> _REQUIRED TASK_
Copy out the rows below word for word, from the line with "At what coordinates" to the line with "(x=612, y=41)", including both of those lines. Leave out the pictures.

> _INPUT ROWS_
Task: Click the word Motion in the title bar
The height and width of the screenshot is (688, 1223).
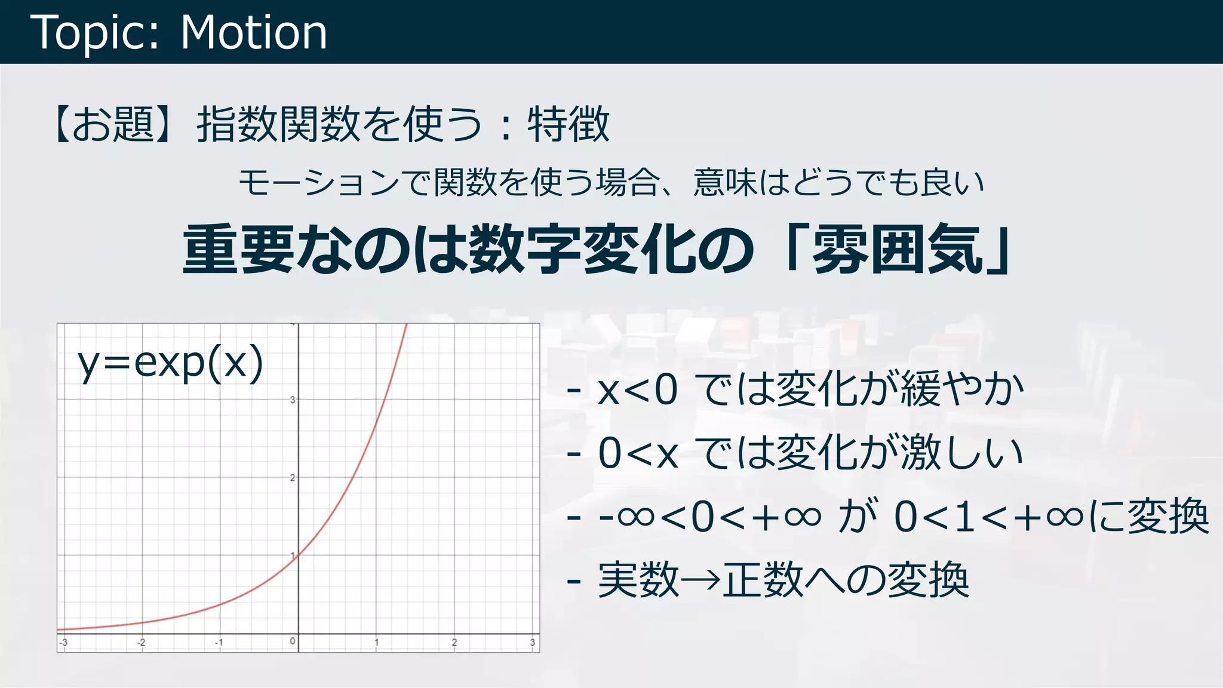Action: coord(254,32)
...
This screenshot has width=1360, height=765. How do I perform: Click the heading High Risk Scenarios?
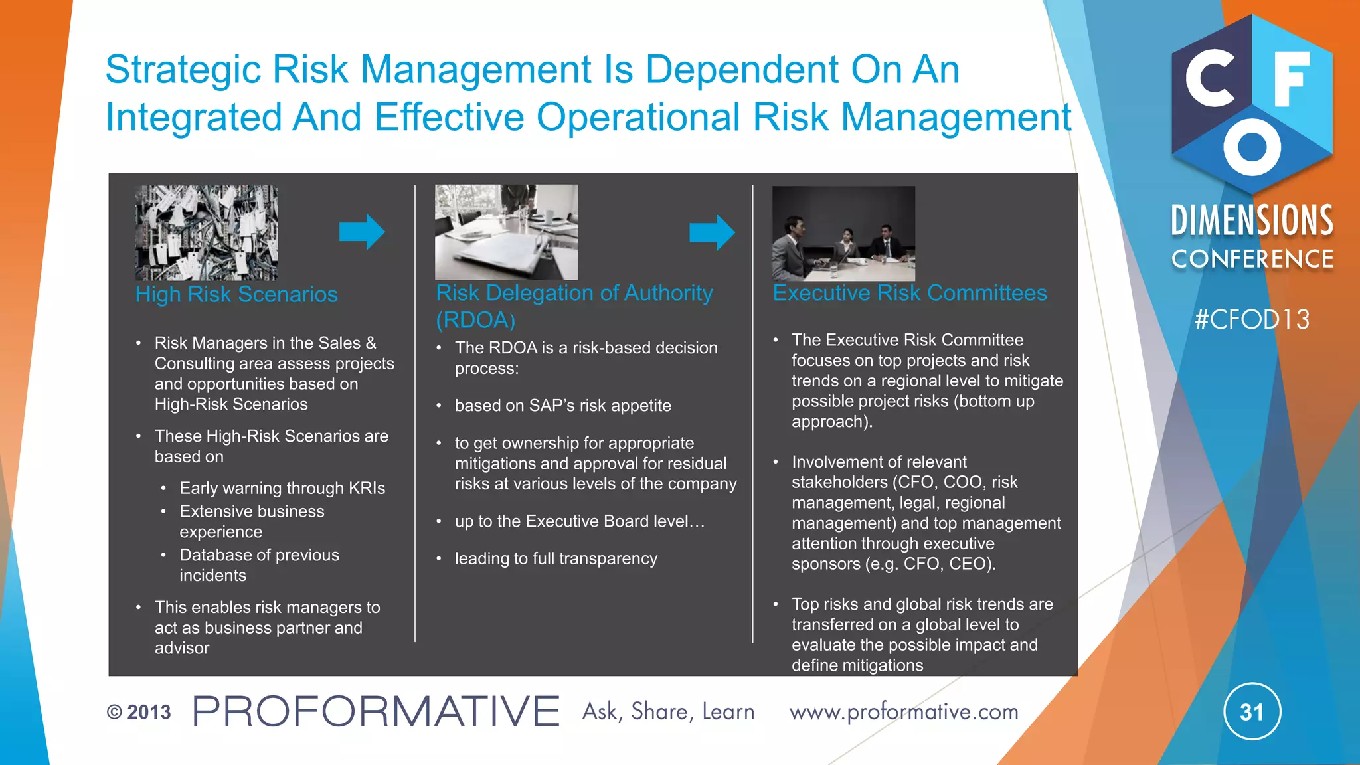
...
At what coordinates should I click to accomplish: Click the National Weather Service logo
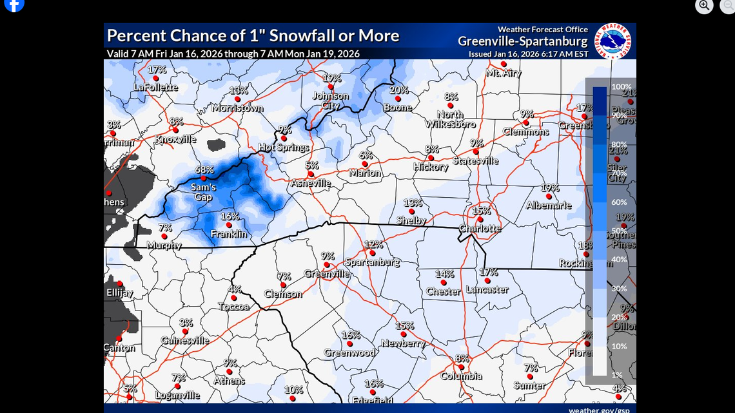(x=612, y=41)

> _THE OUTPUT_
At what coordinates should I click to accomplish: Click the National Weather Service logo
(x=612, y=41)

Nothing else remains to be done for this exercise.